Problem to solve: In the entries that follow, the lines from the one with "Screen dimensions: 720x450" through the one with "624x485 pixels." are the ones to write out, exactly and with both ends included. Nothing else should appear.

The records:

******************************

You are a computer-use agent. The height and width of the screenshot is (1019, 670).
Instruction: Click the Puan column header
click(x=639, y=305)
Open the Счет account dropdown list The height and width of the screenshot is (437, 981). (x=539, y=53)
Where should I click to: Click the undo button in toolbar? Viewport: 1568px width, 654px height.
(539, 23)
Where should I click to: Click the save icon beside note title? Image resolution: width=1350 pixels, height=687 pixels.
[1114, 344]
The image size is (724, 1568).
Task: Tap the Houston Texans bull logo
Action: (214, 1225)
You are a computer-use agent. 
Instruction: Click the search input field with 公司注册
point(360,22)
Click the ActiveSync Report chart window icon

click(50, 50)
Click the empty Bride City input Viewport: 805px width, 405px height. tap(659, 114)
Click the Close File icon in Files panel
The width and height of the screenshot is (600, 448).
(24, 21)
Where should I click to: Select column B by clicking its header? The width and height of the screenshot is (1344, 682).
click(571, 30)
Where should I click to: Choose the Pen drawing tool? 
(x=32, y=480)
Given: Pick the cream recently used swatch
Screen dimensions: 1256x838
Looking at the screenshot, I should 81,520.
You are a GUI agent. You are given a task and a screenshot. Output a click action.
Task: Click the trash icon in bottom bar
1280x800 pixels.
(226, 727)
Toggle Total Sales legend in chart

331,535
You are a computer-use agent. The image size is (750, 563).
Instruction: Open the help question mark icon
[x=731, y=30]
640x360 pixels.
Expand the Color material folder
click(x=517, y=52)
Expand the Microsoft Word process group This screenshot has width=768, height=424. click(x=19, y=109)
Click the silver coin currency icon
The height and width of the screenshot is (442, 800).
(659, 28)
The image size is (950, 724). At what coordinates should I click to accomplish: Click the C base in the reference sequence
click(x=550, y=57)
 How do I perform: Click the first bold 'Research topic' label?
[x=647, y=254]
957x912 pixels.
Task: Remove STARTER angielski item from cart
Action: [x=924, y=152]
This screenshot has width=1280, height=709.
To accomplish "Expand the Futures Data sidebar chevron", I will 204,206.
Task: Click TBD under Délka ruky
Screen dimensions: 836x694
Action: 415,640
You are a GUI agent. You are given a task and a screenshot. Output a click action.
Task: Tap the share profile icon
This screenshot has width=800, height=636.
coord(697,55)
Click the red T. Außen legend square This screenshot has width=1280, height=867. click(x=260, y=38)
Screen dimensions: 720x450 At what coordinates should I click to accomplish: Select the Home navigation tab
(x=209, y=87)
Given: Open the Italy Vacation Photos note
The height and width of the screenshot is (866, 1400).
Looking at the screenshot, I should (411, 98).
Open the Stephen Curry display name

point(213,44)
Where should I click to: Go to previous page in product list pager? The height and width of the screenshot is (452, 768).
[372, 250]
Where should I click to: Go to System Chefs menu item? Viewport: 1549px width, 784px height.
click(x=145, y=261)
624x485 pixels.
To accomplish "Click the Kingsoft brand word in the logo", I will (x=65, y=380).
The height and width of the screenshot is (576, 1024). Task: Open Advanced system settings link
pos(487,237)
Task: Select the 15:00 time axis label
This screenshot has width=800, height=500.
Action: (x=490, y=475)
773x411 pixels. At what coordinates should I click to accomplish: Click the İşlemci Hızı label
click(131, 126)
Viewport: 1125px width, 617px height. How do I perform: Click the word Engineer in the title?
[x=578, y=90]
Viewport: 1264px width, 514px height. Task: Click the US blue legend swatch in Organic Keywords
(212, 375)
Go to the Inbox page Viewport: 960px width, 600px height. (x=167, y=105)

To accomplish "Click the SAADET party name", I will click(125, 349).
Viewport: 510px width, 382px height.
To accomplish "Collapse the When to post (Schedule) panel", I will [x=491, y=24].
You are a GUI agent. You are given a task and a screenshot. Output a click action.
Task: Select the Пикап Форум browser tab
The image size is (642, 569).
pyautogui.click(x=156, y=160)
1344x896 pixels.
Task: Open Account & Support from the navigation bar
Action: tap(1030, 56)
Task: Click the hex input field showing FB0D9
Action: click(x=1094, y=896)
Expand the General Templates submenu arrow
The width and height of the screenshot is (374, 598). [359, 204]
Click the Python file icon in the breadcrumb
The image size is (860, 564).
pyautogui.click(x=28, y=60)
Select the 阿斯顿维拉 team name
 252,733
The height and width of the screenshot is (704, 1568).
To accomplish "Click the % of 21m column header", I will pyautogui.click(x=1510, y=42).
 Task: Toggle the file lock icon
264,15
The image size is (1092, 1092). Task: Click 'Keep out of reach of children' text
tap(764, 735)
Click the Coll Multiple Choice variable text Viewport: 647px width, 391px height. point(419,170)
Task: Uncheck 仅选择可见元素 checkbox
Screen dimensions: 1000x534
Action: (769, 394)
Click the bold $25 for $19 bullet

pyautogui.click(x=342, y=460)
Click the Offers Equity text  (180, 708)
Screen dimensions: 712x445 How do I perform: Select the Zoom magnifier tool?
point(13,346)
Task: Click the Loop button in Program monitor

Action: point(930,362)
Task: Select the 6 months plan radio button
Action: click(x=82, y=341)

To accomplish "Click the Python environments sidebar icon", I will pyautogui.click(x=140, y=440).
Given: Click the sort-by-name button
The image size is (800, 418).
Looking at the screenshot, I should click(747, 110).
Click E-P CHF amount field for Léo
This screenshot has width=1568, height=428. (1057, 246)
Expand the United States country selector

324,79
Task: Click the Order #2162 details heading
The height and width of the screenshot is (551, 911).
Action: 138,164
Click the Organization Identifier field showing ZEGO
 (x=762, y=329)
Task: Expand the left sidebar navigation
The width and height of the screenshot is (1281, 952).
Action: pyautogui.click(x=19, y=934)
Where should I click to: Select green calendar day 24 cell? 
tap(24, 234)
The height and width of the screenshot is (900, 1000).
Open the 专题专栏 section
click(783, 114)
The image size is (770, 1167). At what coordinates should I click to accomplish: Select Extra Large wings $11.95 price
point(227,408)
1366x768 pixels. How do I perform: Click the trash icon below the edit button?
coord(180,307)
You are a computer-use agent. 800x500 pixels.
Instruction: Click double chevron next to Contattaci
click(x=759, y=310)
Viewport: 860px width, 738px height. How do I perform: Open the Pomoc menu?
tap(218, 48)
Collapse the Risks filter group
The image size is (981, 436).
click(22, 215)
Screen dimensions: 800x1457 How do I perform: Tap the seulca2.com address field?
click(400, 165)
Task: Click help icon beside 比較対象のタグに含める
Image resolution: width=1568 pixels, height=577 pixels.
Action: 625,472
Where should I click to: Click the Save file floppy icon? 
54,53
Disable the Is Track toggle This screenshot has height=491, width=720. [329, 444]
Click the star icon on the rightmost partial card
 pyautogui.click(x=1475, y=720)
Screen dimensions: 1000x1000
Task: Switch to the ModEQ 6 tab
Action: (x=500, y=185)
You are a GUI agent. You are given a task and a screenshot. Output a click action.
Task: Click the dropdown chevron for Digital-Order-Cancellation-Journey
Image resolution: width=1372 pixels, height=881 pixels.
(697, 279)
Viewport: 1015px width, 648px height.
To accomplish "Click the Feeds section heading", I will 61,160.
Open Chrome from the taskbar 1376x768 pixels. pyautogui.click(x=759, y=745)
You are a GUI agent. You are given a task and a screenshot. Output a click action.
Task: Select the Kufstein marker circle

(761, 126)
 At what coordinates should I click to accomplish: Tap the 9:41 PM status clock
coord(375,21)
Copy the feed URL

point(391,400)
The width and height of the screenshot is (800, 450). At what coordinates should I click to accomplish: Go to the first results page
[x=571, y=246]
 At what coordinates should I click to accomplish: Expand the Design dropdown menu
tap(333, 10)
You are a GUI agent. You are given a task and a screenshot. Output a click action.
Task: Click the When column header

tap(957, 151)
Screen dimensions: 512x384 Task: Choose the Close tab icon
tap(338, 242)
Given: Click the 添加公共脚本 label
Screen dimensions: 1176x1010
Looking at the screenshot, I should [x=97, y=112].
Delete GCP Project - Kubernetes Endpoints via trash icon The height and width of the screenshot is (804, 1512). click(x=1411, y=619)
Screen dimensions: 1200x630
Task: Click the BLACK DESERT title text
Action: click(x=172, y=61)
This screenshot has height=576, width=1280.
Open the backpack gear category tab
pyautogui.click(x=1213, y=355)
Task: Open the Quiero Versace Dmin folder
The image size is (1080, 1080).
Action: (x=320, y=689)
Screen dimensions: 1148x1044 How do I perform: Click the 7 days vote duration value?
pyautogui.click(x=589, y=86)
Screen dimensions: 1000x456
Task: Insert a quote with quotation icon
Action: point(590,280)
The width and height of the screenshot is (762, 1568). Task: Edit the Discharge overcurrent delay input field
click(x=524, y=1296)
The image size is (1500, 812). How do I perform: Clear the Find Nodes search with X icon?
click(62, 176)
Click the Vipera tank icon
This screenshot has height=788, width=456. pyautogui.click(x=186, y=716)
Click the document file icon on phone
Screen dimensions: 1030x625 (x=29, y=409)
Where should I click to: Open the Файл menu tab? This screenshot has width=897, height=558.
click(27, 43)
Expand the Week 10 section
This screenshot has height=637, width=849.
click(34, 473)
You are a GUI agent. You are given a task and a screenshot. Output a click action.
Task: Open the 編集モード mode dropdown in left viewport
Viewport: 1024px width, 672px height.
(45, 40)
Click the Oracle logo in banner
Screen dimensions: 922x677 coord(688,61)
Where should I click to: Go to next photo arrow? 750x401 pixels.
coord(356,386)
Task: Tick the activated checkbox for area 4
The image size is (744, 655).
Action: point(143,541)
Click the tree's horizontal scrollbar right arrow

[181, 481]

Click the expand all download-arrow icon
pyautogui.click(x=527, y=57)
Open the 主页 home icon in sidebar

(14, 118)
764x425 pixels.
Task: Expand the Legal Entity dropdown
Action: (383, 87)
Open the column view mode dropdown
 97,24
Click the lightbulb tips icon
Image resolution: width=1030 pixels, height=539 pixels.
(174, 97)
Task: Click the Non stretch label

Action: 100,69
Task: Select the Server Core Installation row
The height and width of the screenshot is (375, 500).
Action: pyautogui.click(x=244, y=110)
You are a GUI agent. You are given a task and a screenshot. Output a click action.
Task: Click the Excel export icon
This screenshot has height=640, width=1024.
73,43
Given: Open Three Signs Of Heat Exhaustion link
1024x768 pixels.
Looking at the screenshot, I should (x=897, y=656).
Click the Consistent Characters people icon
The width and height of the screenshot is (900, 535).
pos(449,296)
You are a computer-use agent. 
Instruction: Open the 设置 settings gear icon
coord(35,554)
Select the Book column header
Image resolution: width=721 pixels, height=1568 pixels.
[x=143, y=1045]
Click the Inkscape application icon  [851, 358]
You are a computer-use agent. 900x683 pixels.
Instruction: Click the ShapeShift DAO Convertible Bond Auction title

******************************

Written answer:
Screen dimensions: 720x450 At what coordinates should I click to accomplish: Select the Home navigation tab
(x=209, y=87)
Given: Open the Italy Vacation Photos note
The height and width of the screenshot is (866, 1400).
Looking at the screenshot, I should (411, 98).
Open the Stephen Curry display name

point(213,44)
Where should I click to: Go to previous page in product list pager? The height and width of the screenshot is (452, 768).
[372, 250]
Where should I click to: Go to System Chefs menu item? Viewport: 1549px width, 784px height.
click(x=145, y=261)
624x485 pixels.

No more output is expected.